On the way from the airport to my hostel, the incredibly good value and chirpy Hostal Moneda, one other thing intrigues me. There are police, traffic policemen, gardeners, street sweepers, police cars, information points everywhere. They all have their own uniforms, they all look impressive and they all seem to blow whistles from morning until midnight. Being conspicously a tourist, its quite reassuring that there is a small army ready to give directions or advice at every corner. There are also a lot of armed policemen. While this might make a traveller ill at ease the Mexican gun carriers don't. During the official part of the present Iraq War, journalists at one time were keen to point out the difference between the Britsh and American army's way of interacting with the local population. Most reporters, ive the opinion that the British army were much more palatable ostensibly because the standard way of carrying and walking with an SA80, the army's official rifle, is across the waist with the butt resting in the crock of your elbow and the muzzle pointing down and off to one side. The american way to carry the M16 is to have the butt still in the elbow but the muzzle pointing up. It may seem trivial but if I was asked how I wanted a foreign invading force to carry highly powerful firearms around my home town or past my business, I would immediately reply that the British way is less threatening. It also opens up the chest and face of the soldier which makes them seem much more approachable and allows me to see who their face more clearly. To cut a long platitude slighty shorter I will say that the Mexican armed policeman use the British method and so if you walk past the odd gun touting Mexican Officer, you are less worried that he will have an itch in his trigger finger.

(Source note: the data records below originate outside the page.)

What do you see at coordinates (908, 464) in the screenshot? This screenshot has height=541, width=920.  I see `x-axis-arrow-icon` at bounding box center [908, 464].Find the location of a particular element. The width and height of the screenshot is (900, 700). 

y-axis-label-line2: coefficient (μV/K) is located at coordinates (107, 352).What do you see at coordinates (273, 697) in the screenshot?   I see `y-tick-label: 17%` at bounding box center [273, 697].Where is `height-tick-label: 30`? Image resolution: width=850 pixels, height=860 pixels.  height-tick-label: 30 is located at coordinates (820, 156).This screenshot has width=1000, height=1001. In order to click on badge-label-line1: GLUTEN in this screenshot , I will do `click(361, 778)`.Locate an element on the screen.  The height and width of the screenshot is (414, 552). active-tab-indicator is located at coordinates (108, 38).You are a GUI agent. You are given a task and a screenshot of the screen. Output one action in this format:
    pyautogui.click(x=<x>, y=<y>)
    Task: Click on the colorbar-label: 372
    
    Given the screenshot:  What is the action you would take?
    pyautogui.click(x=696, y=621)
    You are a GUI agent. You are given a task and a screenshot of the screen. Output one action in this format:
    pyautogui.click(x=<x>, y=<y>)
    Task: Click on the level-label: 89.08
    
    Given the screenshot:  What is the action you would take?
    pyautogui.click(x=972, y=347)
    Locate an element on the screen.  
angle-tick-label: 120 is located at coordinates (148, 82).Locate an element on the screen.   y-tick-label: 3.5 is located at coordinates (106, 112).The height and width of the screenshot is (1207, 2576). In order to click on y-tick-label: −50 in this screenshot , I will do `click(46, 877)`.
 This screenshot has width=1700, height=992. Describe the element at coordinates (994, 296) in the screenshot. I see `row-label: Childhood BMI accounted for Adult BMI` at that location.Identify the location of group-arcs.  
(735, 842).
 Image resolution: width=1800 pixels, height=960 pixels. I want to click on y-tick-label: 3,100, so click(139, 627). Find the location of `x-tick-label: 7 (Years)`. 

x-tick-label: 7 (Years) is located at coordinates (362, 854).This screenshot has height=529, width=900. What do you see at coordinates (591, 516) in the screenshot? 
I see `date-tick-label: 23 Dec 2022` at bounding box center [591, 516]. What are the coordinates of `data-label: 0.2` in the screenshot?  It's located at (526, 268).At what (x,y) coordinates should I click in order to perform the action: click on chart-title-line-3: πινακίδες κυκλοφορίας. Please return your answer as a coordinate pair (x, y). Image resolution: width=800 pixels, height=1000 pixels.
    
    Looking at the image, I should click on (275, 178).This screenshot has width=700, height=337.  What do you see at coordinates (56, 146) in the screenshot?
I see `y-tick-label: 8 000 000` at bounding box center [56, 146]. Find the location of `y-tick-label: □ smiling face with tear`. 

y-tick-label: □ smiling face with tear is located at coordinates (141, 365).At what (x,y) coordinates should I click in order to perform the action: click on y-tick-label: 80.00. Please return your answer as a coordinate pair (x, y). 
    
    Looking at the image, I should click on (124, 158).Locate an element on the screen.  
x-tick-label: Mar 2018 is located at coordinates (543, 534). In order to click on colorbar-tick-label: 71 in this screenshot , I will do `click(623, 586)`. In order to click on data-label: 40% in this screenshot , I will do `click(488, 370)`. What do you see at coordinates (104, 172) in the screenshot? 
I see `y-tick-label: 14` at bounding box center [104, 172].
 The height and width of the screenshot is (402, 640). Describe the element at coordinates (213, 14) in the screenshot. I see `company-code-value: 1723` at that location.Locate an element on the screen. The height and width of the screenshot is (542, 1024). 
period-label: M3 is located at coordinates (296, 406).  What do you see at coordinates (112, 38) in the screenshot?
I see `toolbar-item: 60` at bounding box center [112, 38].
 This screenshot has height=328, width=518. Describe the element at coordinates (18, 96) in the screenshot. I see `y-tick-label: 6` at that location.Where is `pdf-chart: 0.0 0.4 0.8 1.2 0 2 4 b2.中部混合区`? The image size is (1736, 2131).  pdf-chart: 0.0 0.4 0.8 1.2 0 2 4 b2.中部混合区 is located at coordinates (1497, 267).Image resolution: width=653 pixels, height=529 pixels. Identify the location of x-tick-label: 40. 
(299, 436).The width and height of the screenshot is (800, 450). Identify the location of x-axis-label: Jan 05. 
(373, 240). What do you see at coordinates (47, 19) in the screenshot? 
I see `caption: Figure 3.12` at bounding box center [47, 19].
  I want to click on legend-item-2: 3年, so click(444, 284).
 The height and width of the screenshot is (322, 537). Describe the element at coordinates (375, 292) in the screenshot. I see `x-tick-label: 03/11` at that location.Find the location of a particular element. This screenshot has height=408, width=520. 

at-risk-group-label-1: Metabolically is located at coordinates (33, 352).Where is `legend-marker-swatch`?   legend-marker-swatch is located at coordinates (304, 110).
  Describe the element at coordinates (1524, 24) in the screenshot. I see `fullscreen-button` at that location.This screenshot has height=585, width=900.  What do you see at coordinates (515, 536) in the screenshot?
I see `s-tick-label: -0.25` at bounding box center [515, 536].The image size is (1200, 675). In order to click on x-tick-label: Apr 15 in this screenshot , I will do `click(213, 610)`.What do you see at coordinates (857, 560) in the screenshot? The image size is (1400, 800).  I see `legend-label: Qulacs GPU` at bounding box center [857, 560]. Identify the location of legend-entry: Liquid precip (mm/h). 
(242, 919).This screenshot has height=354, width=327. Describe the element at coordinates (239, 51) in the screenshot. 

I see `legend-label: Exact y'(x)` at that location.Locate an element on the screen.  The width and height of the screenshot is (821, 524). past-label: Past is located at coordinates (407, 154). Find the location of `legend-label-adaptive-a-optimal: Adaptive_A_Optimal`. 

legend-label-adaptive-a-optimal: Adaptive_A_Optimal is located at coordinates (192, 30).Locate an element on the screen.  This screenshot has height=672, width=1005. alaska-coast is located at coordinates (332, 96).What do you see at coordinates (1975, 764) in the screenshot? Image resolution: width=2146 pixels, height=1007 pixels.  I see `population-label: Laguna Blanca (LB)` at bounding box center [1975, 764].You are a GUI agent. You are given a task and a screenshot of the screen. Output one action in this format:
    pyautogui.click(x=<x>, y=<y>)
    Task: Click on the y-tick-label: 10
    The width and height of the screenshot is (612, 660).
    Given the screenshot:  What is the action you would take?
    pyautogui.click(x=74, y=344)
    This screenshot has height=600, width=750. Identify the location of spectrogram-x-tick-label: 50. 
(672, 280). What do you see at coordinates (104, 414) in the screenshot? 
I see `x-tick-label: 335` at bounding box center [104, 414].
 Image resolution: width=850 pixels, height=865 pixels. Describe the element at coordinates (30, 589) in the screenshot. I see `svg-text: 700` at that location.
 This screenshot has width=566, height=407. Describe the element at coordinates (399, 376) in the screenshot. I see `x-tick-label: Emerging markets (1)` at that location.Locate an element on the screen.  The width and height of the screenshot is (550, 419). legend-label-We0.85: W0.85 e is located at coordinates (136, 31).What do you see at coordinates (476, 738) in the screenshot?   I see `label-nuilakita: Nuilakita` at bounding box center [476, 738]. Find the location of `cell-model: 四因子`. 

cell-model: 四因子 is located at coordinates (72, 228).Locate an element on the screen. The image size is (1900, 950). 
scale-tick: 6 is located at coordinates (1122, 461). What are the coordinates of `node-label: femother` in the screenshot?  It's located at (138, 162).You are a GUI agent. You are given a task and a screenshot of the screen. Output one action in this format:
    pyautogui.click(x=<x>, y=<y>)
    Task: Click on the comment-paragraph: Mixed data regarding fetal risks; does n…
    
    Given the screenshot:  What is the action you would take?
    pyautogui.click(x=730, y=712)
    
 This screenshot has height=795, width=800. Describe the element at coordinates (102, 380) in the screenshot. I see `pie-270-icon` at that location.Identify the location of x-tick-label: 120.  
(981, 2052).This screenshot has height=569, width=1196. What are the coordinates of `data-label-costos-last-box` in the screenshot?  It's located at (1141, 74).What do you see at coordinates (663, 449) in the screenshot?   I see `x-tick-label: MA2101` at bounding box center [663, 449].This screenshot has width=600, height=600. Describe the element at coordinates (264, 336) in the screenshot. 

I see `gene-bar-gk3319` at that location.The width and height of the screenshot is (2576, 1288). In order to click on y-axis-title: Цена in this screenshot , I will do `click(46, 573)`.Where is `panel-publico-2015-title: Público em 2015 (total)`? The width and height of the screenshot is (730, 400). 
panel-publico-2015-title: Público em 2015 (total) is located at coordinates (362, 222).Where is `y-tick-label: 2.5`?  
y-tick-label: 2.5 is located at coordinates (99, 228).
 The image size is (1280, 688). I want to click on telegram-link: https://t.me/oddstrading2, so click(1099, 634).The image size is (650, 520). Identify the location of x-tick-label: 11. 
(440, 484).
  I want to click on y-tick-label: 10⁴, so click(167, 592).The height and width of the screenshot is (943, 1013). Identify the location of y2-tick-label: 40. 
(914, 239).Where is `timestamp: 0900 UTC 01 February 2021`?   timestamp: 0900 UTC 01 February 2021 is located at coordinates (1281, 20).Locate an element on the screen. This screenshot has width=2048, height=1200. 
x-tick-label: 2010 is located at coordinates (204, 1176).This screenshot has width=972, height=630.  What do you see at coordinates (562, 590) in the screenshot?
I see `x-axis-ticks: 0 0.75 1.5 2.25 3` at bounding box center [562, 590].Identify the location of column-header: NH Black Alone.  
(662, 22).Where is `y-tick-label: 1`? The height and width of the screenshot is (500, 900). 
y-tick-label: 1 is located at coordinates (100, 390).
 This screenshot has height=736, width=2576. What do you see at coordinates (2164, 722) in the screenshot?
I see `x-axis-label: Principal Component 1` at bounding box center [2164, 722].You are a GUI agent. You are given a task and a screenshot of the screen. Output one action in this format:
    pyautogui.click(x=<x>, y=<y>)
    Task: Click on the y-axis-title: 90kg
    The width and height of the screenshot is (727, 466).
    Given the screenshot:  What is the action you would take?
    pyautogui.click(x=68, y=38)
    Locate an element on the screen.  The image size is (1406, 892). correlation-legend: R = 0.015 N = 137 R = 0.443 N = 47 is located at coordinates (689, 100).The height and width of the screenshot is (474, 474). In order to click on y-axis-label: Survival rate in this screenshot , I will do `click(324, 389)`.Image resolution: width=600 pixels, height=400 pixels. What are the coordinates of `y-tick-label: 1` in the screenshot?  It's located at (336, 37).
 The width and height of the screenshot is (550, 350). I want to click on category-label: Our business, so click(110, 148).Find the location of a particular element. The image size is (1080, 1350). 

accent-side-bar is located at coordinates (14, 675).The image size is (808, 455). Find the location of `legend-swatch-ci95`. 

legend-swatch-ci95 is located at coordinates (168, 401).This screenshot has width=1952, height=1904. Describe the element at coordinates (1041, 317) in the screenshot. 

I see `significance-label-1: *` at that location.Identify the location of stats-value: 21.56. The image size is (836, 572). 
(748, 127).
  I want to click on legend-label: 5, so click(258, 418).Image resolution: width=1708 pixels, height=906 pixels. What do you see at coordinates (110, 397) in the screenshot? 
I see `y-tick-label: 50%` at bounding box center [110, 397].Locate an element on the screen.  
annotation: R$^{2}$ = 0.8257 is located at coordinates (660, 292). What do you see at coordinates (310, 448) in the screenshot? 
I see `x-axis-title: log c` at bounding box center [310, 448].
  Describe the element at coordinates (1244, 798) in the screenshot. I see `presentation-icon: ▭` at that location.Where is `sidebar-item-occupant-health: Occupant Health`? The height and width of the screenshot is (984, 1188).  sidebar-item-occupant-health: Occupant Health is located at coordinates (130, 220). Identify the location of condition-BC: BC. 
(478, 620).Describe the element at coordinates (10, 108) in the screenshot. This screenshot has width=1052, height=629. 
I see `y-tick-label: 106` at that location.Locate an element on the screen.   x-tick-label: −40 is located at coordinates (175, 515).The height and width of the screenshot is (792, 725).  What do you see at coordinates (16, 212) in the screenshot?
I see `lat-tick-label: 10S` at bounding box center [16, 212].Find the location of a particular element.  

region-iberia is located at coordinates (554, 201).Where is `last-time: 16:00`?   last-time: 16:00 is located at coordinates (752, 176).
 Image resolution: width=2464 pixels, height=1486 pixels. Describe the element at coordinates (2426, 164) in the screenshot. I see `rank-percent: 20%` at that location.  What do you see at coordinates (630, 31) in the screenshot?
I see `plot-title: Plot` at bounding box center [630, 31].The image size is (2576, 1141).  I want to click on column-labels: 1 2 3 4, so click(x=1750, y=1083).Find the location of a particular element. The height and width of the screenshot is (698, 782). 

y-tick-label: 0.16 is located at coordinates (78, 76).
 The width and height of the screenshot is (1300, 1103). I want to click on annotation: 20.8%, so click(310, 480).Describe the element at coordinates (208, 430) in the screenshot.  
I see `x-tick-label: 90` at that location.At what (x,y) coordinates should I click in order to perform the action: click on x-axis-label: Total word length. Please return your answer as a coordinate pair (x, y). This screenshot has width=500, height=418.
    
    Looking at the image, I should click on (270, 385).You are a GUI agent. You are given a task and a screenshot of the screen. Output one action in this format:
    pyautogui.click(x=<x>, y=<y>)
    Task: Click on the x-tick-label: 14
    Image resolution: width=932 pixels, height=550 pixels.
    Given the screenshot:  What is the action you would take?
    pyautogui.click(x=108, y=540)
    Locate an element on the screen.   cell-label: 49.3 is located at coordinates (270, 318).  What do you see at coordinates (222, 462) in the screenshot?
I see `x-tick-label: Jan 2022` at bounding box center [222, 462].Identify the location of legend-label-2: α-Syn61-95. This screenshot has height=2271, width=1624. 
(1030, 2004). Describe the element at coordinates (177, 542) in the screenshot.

The Zocalo, the main square in Mexico City is amazing. There are few more impressive buildings that the Plaza Nacional and the constant voices of gardeners and traffic policemen make this the square a thrill to wander in. The architecture is amazing too. The fine filligry hune from the otherwise dingy dark brown stone used my the Spanish colonists, is trully stunning. Each portico and pediment is individual and full of almost farcical decoration. Stone lions here, touthy gargoyles there.